Speaker: GIULIA CEREDA
Title: Comparing different methods for the rare type match problem
Abstract: A classical problem of forensic statistics is that of evaluating a match between a DNA profile found on the crime scene and a suspect’s DNA profile, in the light of the two competing hypotheses (the crime stain has been left by the suspect or by another person).
The evaluation is based on the calculation of the likelihood ratio, but the likelihood of the data under the competing hypotheses is unknown. The “rare type match problem” is the situation in which the matching DNA profile is not in the database of reference, hence it is difficult to have an idea of its frequency in the population. In the last years, I have proposed and analyzed different models and methods (frequentist, Bayesian, parametric and non-parametric) to evaluate the LR for the rare type match case. They are based on quite diverse assumptions and data reduction, and deserve a comparative framework to compare such contributions both theoretically, discussing their rationales, and empirically, by assessing their performances through some validation experiments and appropriate metrics.
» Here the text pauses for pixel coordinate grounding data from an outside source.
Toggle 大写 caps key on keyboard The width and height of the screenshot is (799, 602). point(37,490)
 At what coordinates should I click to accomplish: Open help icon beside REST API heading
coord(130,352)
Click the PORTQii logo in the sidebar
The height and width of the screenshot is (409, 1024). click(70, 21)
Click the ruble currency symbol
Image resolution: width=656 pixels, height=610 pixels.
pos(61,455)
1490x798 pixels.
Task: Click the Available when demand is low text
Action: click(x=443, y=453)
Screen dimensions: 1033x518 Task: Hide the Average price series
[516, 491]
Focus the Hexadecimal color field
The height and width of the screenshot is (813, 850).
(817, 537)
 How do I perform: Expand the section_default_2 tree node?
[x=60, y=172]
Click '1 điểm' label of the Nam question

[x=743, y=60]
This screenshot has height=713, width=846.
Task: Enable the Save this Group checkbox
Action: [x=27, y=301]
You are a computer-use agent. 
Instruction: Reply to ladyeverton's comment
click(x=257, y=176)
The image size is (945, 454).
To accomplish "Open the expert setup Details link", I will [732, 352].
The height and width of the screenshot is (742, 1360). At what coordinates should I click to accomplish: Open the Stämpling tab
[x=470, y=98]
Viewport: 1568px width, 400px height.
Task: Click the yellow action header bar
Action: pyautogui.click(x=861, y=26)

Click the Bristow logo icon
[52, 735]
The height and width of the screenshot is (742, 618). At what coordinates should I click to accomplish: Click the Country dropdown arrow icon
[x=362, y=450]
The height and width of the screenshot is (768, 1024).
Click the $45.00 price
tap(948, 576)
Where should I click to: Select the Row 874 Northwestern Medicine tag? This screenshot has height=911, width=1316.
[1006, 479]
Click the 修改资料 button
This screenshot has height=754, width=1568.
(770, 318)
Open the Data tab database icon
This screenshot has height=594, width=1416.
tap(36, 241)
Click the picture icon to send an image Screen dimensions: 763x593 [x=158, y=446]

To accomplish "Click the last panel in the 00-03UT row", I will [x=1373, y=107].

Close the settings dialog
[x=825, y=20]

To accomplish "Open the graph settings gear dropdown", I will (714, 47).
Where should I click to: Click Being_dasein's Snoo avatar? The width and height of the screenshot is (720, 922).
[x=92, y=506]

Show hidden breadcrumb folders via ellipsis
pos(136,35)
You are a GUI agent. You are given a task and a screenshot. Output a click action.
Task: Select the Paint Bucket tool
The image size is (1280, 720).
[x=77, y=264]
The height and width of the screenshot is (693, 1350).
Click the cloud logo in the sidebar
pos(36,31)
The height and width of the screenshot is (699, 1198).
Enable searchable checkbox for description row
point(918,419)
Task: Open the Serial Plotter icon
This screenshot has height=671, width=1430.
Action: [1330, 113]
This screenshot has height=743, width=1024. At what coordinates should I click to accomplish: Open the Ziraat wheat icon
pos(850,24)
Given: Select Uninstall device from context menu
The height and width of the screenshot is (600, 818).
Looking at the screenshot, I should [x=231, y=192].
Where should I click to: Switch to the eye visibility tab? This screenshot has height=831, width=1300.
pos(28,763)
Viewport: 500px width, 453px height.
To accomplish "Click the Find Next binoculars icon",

This is realized by tailoring to the rare type match problem the ECE (Empirical Cross Entropy) plots, a graphical tool based on information theory that allows to study the accuracy of each method according to their discrimination power and calibration.
Speaker: CECILIA VISCARDI
Title: Approximate Bayesian computation: methodological developments and novel applications
Abstract: Approximate Bayesian computation (ABC) is a class of simulation-based methods for drawing Bayesian inference when the likelihood function is unavailable or computationally demanding to evaluate. ABC methods dispense with exact likelihood computation as they only require the availability of a simulator model — a computer program which takes parameter values as input, performs stochastic calculations, and returns simulated data. In the simplest form, ABC algorithms draw parameter proposals from the prior distribution, run the simulator with those values as inputs, and retain proposals such that the simulated data are sufficiently close to the observed data. Despite ABC algorithms having had a tremendous evolution in the last 20 years, most of them still suffer from shortcomings related to i) the waste of computational resources due to the typical rejection step; ii) the inefficient exploration of the parameter space; iii) the computational cost of the simulator. During this talk, I will outline some methodological developments motivated by the above mentioned problems, as well as possible applications in the civil engineering, epidemiological and forensic fields.
Speaker: ALBERTO CASSESE
Title: Long story short: 11 years of (my) research summarized in 30 minutes
Abstract: In this welcome seminar I will show a general overview of the research projects I worked on (and I am still working on). In the first half, I will focus on my work in the field of Bayesian analysis, specifically on methods for the analysis of high dimensional data and Bayesian non-parametrics. In the second half I will focus on more recent work on studying two-way interaction by means of biclustering and optimization of research study designs in reliability and agreement studies.